Richard Stacy has written a great post about how all the people wringing their hands about Social Media Measurement are looking at the wrong thing.
I would take it one step further and argue that all of marketing is looking at the wrong things.
Every morning, I grab a free copy of The Berlin Daily Sun from the kiosk in front of our building. I read it for the local news and gossip and real estate transactions, and its great. But every day I have to dig thru a foot-deep layer of flyers and coupons to get to the actual paper. Clearly I am not alone in ignoring those flyers and coupons. It looks like most of the folks that get the paper from this kiosk grab the paper and leave the coupons behind. But somewhere out there there's a marketer who has been sold on the notion that his insert into the Berlin Daily Sun "reaches" all the eyeballs in Berlin, when in fact, the only eyeballs his/her ad is reaching are those of the mice in the recycling bin.
I sat in on a discussion of the value of "coupons" which are clearly a step up from flyers because you can actually count the number of people that redeem them. But somewhere along the line haven't we missed the point. It's not about reaching eyeballs, or even about reaching people who redeem coupons, or for that matter respond to coupons delivered via a cell phone.
Isn't it about driving sales/revenue/business/donations or what ever you are trying to achieve IN THE MOST COST EFFECTIVE WAY POSSIBLE. What does it cost to drive sales via coupons vs text messages vs banner ads. If it costs you $100 to get that one person in your store via a coupon, and $.15 via a text message or $.001 via Twitter, where are you going to invest in in the future?

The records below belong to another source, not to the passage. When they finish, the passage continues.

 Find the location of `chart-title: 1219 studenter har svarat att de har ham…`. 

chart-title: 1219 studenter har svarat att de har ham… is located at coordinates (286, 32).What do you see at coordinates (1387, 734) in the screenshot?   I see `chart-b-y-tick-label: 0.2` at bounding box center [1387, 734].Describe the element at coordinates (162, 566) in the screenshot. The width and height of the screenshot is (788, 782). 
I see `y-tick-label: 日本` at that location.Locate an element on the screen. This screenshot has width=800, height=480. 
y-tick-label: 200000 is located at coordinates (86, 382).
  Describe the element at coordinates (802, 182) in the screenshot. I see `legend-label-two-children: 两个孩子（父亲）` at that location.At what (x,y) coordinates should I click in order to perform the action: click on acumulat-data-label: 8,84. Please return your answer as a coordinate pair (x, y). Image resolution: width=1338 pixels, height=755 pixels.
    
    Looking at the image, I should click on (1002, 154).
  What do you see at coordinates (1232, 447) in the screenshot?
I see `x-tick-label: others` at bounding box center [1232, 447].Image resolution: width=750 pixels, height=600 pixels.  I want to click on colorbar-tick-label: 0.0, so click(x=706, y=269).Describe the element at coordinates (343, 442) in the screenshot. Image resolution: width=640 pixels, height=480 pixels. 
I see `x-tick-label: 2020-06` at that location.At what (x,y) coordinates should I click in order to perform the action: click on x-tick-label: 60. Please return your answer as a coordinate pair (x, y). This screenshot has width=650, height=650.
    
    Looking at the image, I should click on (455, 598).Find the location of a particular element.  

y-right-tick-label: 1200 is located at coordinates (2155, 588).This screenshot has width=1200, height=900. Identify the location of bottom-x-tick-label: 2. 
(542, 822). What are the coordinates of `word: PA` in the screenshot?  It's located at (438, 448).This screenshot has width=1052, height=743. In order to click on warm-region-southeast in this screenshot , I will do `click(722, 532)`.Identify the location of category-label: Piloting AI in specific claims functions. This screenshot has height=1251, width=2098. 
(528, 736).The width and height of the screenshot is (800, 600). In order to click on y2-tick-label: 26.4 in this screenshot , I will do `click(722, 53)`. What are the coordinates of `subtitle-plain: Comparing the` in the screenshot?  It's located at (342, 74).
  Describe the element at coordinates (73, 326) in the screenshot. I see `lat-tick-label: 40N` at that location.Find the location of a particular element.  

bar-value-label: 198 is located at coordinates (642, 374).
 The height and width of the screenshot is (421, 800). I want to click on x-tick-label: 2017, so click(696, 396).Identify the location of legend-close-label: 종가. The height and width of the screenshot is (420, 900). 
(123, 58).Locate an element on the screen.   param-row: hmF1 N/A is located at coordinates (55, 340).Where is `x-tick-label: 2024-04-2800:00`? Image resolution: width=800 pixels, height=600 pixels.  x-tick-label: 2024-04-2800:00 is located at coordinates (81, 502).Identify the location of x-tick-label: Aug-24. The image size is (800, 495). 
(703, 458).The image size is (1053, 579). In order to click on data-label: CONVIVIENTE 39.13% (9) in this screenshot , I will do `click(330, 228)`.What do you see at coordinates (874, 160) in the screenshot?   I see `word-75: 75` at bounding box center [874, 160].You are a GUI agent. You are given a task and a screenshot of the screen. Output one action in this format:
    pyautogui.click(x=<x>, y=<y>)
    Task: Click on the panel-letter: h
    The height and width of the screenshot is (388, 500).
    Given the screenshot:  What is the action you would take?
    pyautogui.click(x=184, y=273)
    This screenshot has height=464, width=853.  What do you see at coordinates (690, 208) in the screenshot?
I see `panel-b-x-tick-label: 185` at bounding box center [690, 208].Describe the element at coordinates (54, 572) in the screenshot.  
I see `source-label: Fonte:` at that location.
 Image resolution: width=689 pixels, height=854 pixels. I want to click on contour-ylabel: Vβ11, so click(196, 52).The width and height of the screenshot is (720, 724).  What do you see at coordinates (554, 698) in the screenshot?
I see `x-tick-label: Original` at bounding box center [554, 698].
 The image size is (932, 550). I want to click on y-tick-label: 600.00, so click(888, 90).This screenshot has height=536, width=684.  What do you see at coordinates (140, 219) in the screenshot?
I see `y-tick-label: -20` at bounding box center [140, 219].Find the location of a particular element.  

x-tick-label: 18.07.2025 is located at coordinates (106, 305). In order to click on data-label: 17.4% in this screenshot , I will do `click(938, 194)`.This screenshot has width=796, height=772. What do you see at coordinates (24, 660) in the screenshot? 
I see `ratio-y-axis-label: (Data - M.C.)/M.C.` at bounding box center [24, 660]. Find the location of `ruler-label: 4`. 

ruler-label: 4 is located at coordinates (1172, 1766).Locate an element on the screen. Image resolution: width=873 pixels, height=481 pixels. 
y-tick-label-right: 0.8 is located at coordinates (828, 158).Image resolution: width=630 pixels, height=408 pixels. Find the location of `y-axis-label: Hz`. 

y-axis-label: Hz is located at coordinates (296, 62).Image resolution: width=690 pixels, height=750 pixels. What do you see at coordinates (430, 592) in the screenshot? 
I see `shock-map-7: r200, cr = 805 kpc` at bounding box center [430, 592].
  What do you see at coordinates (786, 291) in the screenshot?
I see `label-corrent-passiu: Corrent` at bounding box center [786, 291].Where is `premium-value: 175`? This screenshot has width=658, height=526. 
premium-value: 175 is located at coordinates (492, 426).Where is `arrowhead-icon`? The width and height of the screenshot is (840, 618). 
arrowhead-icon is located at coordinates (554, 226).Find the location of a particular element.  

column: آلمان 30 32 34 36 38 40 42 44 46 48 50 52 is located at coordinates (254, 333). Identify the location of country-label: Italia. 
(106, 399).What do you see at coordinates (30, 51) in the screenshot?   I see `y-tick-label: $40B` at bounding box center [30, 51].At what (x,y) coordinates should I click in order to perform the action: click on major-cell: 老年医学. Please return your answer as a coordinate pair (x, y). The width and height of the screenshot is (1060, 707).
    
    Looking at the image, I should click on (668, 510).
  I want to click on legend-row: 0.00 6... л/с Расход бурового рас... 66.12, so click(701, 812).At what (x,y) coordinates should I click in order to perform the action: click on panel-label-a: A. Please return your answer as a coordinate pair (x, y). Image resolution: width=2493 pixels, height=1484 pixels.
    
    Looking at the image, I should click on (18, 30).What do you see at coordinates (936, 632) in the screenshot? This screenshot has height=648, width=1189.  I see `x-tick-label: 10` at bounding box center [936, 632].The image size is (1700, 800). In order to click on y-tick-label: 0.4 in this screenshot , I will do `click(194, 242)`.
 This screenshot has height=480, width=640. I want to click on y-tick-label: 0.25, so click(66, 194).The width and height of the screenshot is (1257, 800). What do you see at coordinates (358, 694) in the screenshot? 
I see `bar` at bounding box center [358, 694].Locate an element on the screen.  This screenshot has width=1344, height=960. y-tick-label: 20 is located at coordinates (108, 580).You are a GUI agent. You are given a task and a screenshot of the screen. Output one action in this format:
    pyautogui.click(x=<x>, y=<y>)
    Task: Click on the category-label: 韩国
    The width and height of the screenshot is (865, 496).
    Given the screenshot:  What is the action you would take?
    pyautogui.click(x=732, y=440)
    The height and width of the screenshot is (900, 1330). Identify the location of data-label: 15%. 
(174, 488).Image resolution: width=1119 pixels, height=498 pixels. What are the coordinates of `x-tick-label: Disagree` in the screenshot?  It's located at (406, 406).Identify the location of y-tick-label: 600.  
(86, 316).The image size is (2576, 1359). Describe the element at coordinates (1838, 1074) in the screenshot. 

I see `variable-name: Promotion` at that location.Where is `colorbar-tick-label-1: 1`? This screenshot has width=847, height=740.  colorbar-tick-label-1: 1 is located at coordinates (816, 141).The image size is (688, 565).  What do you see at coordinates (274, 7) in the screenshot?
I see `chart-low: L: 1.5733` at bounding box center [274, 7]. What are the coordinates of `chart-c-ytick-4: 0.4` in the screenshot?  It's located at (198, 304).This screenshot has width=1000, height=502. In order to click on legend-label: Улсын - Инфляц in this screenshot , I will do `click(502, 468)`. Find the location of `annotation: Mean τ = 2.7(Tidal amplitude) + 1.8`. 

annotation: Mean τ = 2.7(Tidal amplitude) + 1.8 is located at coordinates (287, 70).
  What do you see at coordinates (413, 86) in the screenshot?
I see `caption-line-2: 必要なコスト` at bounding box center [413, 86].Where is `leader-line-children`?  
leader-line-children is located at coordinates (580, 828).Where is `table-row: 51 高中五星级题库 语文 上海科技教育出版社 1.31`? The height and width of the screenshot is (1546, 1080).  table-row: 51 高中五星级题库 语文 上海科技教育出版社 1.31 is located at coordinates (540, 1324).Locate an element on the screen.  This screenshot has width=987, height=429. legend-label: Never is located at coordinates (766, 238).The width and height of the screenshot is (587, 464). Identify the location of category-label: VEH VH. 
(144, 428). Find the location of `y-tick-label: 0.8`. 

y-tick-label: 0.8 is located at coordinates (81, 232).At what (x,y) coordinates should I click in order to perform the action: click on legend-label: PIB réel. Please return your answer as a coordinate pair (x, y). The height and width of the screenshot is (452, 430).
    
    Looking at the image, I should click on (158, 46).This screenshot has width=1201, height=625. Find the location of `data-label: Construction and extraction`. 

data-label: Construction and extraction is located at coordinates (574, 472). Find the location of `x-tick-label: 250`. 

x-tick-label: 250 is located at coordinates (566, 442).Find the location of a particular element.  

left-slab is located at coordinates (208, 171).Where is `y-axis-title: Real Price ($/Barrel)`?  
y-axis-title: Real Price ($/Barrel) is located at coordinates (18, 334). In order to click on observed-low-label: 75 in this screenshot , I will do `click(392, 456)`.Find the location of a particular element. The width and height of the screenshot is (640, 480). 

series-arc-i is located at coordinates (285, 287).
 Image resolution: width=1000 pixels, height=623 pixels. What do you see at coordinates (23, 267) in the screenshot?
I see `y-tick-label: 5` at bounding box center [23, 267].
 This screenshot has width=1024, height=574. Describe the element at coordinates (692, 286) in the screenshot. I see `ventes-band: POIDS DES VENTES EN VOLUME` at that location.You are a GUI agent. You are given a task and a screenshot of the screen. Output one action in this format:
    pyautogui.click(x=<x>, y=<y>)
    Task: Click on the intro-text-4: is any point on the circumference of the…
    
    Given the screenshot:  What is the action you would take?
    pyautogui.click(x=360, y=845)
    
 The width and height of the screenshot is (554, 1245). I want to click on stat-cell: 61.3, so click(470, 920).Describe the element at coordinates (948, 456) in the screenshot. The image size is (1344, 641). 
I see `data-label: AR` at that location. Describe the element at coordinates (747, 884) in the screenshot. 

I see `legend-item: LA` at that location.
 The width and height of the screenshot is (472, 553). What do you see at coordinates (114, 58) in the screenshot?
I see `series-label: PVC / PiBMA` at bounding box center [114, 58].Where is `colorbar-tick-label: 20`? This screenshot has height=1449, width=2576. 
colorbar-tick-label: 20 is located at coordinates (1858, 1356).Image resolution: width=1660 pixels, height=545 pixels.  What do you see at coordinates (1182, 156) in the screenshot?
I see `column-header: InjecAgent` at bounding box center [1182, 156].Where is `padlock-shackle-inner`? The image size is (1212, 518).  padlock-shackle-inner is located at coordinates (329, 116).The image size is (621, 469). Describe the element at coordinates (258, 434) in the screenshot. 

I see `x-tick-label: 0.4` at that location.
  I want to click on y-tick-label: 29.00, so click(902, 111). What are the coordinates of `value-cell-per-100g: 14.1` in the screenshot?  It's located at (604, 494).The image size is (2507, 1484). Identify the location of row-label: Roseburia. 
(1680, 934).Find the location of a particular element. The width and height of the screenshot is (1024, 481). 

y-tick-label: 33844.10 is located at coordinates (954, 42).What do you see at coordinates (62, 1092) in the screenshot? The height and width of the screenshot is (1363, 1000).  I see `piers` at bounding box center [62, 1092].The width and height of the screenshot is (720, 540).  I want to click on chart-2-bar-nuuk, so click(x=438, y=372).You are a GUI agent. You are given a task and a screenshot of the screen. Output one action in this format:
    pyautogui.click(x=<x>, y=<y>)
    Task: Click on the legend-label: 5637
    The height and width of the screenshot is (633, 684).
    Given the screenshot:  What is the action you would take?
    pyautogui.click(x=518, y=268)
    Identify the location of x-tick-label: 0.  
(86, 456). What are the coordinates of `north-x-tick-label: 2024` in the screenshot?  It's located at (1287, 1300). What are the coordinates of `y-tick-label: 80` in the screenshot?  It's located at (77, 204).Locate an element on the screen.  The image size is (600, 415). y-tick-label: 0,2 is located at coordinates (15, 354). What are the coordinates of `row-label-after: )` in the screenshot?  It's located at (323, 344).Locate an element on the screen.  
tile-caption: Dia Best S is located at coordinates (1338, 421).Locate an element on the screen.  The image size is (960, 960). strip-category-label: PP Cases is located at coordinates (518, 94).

Isn't it about time that we looked not at the "CPM" -- or the cost to REACH a thousand people, but at the cost per sale or cost per engagement? It's all fine and dandy to wish for the "ROI" Holy Grail, but come on folks, isn't it really about delivering better, more cost-effective programs. I'll go out on a limb and suggest that you should be commparing the ROI for your various programs not based on how many eyeballs you reached but on sales, engagement and how many relatioships you improved.